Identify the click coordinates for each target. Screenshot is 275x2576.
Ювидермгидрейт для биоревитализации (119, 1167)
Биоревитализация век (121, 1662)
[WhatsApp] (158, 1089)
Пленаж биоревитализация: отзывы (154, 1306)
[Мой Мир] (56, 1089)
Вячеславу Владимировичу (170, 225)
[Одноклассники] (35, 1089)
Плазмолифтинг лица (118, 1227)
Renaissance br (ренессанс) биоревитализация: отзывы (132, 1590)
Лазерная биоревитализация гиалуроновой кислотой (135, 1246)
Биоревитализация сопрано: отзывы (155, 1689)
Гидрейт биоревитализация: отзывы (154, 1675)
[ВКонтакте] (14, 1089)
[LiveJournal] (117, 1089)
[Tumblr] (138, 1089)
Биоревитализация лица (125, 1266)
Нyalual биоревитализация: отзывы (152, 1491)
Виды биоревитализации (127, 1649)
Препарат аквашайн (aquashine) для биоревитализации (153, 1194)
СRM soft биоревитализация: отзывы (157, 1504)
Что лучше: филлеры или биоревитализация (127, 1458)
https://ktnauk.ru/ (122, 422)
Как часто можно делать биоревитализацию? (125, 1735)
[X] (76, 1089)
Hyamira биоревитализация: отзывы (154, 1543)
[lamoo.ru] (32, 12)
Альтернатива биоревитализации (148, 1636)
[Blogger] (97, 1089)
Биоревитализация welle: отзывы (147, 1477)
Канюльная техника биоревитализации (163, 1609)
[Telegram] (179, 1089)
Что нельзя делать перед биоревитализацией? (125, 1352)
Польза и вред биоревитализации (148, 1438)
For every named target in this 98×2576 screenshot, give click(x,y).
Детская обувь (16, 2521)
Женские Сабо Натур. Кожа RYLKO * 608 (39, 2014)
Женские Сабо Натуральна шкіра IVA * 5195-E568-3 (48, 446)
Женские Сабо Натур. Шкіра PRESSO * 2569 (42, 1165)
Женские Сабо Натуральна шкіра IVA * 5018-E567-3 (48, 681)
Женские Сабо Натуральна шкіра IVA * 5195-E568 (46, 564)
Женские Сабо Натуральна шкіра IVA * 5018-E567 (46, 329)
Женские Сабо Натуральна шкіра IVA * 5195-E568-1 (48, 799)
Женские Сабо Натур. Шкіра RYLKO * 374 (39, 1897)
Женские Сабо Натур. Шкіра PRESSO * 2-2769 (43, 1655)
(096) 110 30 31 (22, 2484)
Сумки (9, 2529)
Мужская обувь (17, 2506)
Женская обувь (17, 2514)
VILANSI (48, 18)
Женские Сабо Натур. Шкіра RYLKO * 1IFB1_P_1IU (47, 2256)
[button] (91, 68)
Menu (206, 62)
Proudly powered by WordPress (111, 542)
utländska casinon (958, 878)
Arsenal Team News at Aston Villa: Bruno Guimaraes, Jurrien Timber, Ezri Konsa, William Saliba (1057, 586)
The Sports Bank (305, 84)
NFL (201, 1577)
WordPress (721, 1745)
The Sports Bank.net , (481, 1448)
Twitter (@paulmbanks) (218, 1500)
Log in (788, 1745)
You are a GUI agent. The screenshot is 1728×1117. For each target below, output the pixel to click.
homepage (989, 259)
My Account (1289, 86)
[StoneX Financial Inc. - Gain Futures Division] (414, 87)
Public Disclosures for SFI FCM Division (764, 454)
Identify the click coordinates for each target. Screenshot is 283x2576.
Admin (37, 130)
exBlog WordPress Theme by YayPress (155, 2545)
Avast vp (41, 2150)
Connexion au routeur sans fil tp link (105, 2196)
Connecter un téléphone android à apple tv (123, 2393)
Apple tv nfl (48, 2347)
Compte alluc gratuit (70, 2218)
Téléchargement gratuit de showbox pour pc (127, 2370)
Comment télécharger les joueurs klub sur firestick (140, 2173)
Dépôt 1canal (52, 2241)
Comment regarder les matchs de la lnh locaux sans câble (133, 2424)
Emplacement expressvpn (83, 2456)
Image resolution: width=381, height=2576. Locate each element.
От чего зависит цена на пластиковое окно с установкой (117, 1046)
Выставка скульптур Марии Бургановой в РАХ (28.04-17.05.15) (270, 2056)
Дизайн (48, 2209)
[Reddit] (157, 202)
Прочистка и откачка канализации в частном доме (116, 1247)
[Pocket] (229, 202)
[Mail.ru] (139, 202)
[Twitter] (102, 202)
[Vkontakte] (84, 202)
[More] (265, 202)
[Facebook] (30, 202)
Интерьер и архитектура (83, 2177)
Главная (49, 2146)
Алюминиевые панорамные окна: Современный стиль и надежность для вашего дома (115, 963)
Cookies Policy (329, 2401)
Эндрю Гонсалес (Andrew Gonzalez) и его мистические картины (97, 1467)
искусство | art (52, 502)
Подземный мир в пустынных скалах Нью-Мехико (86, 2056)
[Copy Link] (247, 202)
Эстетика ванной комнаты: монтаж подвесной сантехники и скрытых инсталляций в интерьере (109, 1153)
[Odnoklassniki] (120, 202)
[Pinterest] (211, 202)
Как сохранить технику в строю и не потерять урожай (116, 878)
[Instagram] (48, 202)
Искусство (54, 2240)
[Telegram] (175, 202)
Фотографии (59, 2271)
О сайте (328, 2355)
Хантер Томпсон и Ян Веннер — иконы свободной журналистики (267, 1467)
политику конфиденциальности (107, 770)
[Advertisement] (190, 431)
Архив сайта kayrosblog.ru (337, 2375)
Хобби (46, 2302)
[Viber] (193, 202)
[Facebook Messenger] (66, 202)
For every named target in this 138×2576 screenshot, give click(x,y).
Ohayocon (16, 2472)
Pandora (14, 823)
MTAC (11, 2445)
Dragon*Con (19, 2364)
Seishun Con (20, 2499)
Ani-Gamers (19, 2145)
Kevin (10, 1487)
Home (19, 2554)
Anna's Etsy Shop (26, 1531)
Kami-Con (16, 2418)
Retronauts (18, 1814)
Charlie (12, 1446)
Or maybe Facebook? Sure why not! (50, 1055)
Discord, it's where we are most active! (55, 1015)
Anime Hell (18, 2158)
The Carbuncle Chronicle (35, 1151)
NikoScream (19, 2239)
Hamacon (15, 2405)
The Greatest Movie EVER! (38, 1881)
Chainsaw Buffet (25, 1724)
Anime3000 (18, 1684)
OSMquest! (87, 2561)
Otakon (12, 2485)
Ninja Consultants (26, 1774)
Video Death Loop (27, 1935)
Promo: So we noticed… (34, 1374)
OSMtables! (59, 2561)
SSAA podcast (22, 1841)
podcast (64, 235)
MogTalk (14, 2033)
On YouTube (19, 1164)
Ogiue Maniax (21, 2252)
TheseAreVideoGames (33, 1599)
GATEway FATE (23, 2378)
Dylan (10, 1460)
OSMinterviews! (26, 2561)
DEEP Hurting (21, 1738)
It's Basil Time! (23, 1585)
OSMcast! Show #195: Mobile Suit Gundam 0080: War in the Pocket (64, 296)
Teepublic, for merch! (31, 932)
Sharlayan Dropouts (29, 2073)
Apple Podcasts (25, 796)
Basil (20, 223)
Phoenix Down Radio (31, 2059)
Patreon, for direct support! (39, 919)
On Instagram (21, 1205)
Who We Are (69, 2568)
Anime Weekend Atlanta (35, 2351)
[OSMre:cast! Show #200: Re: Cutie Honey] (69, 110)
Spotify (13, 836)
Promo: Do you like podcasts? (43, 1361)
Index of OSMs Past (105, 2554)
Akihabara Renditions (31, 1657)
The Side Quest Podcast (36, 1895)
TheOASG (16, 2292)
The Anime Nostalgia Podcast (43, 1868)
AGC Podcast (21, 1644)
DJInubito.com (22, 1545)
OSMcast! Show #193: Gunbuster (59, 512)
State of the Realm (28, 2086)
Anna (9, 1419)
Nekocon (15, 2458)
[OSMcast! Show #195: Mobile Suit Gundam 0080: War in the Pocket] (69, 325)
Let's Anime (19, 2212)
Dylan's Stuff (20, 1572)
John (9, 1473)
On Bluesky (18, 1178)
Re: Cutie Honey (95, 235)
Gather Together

- **WHAT IS REQUIRED**
From the line holding "Мужская обувь (17, 2506)" to the line holding "[StoneX Financial Inc.", inclusive, restate each line above exactly as written.

- **RESPONSE TO THE TASK**
Мужская обувь (17, 2506)
Женская обувь (17, 2514)
VILANSI (48, 18)
Женские Сабо Натур. Шкіра RYLKO * 1IFB1_P_1IU (47, 2256)
[button] (91, 68)
Menu (206, 62)
Proudly powered by WordPress (111, 542)
utländska casinon (958, 878)
Arsenal Team News at Aston Villa: Bruno Guimaraes, Jurrien Timber, Ezri Konsa, William Saliba (1057, 586)
The Sports Bank (305, 84)
NFL (201, 1577)
WordPress (721, 1745)
The Sports Bank.net , (481, 1448)
Twitter (@paulmbanks) (218, 1500)
Log in (788, 1745)
You are a GUI agent. The screenshot is 1728×1117. For each target below, output the pixel to click.
homepage (989, 259)
My Account (1289, 86)
[StoneX Financial Inc. - Gain Futures Division] (414, 87)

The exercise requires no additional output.